WHAT TO WORK ON
Please write out, exactly as given, every line of the entries below up to and including the line with "dicembre 2015 (504, 1876)".

DATA FOR THIS EXERCISE
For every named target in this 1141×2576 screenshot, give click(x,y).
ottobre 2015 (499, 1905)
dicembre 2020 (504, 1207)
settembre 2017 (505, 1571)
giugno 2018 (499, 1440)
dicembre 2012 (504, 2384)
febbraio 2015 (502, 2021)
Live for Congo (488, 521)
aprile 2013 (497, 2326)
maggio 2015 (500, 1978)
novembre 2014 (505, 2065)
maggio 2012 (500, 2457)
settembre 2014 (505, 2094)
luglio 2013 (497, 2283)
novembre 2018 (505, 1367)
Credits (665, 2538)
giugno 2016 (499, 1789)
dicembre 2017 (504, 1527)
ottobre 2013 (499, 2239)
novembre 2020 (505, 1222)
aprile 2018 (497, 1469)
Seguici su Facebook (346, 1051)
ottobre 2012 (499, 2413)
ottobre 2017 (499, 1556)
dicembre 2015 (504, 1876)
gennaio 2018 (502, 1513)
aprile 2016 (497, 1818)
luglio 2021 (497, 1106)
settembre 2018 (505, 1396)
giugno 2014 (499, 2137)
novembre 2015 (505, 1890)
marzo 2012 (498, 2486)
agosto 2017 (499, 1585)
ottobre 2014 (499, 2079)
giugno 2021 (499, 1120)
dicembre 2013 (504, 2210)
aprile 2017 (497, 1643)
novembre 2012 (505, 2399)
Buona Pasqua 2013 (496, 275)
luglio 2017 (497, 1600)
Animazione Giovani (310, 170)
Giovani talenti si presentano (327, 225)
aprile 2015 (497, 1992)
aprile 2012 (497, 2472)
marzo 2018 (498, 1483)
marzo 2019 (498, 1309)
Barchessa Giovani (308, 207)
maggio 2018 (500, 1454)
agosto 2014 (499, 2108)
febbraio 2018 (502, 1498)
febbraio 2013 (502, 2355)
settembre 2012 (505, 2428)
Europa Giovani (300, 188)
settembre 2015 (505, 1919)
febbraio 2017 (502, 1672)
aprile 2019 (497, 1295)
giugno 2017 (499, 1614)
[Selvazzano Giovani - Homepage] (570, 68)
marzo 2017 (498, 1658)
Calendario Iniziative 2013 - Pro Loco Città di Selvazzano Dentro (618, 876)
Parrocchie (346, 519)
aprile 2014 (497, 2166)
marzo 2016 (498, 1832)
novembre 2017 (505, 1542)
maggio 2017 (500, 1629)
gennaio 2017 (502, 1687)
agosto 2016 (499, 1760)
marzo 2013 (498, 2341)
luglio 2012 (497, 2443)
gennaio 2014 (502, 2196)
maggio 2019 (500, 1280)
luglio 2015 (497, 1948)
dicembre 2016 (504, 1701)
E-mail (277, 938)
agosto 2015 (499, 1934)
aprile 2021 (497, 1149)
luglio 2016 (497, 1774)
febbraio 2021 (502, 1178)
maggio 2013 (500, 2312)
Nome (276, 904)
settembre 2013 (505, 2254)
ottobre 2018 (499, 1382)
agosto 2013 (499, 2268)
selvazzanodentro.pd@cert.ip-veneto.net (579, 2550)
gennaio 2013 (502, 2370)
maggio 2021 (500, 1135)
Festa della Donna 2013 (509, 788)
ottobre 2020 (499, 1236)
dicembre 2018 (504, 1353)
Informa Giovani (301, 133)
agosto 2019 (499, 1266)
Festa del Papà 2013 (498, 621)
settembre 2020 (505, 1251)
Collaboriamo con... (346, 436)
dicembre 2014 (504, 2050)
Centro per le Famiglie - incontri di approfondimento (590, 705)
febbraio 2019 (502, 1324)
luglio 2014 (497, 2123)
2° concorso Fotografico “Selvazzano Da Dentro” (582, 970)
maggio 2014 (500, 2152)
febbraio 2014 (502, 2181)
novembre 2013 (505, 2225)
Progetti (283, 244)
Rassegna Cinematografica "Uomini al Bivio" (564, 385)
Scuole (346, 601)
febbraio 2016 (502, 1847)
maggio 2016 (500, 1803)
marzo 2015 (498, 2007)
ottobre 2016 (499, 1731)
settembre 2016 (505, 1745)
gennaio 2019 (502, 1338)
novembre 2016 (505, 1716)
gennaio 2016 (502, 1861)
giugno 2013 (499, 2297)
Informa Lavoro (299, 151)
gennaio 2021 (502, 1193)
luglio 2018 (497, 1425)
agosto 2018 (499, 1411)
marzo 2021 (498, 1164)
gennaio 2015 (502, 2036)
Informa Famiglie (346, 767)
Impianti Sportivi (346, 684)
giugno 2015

OUTPUT BELOW
For every named target in this 1141×2576 screenshot, give click(x,y).
ottobre 2015 (499, 1905)
dicembre 2020 (504, 1207)
settembre 2017 (505, 1571)
giugno 2018 (499, 1440)
dicembre 2012 (504, 2384)
febbraio 2015 (502, 2021)
Live for Congo (488, 521)
aprile 2013 (497, 2326)
maggio 2015 (500, 1978)
novembre 2014 (505, 2065)
maggio 2012 (500, 2457)
settembre 2014 (505, 2094)
luglio 2013 (497, 2283)
novembre 2018 (505, 1367)
Credits (665, 2538)
giugno 2016 (499, 1789)
dicembre 2017 (504, 1527)
ottobre 2013 (499, 2239)
novembre 2020 (505, 1222)
aprile 2018 (497, 1469)
Seguici su Facebook (346, 1051)
ottobre 2012 (499, 2413)
ottobre 2017 (499, 1556)
dicembre 2015 (504, 1876)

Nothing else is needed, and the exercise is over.